**Problem to solve:** Each line of the records that includes "agent" should be found and copied.

**Data listing:**
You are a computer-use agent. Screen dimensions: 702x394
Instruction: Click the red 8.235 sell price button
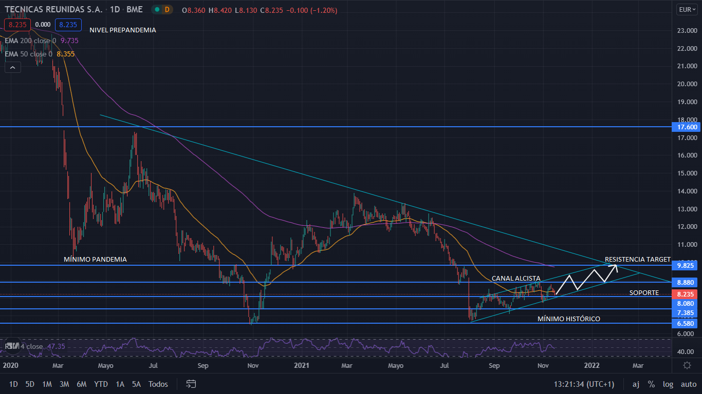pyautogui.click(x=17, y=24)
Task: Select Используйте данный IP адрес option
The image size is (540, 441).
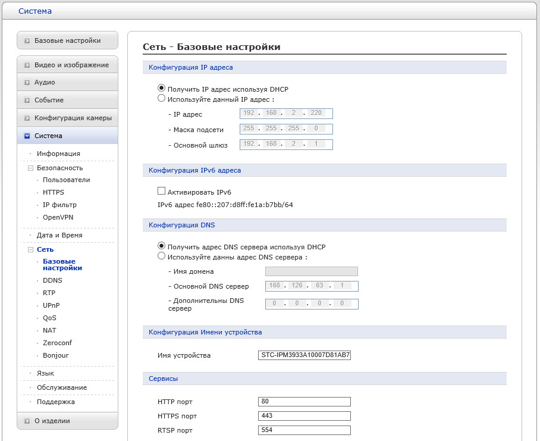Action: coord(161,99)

---

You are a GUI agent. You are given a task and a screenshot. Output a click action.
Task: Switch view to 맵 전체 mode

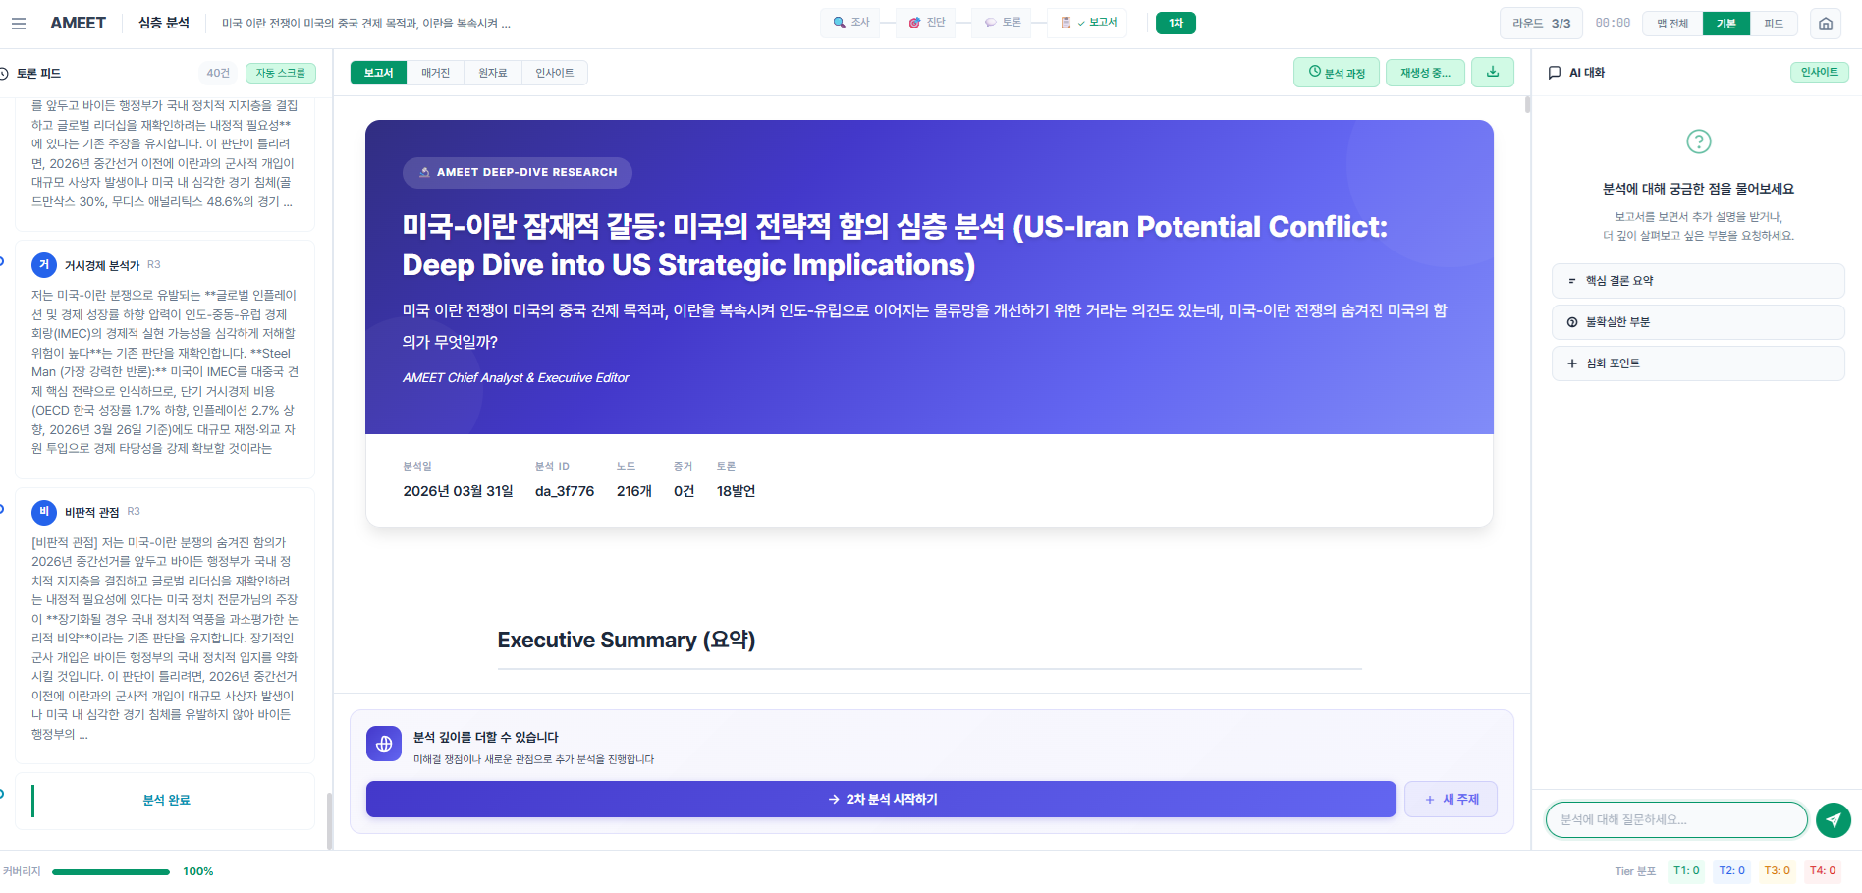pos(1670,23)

* * *

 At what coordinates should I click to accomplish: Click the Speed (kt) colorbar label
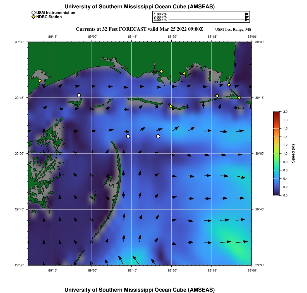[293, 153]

**Exercise answer:**
You are a computer-use agent. Screen dimensions: 702x394
You are a GUI agent. You are given a task and a screenshot. Output a click action.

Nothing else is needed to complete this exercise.